- **Required action**
Beginning with the line that contains "The image size is (1024, 768).", restate each line below through the final one exactly, and exclude the pictures.

----------------

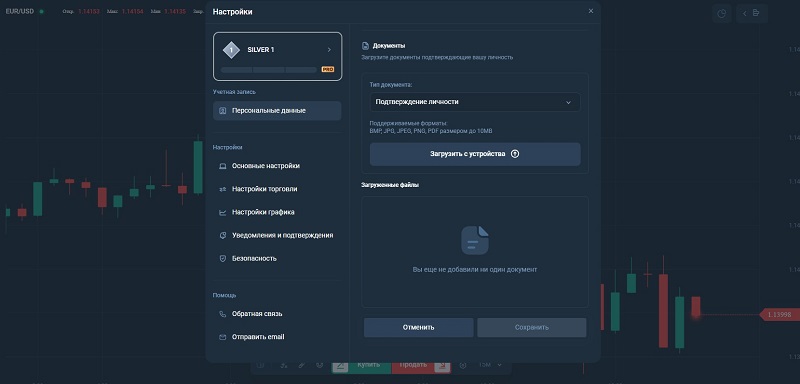Click the person icon beside Персональные данные

coord(222,111)
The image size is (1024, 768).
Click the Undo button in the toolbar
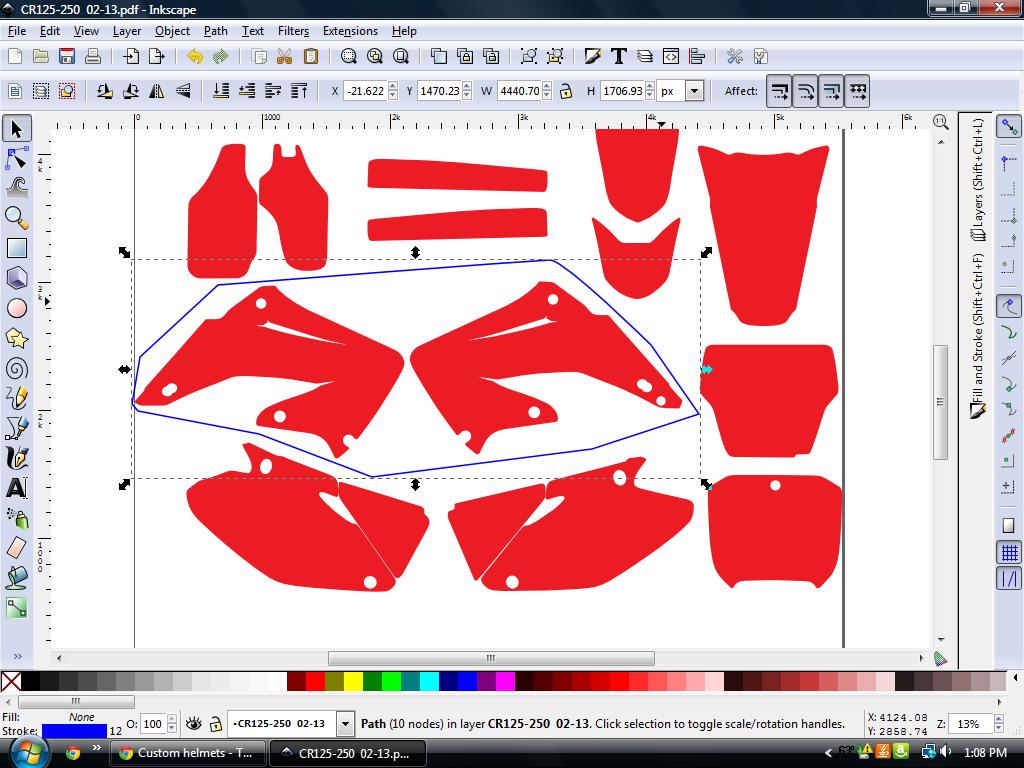coord(195,56)
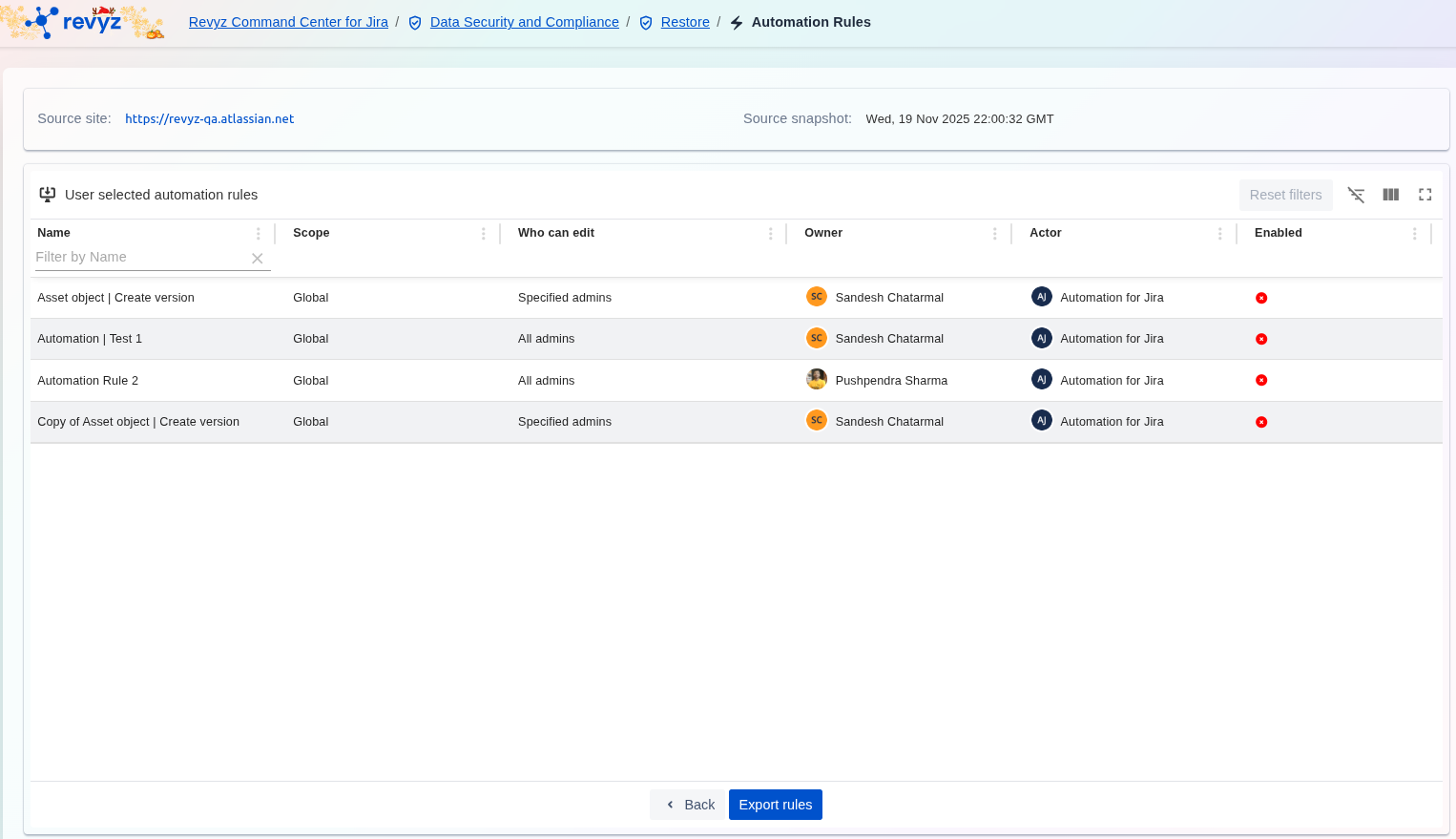Open Revyz Command Center for Jira link
This screenshot has width=1456, height=839.
pos(288,22)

----------------

- **Task answer**
The image size is (1024, 768).
Click the Undo button in the toolbar
coord(195,56)
Open Revyz Command Center for Jira link
This screenshot has width=1456, height=839.
pos(288,22)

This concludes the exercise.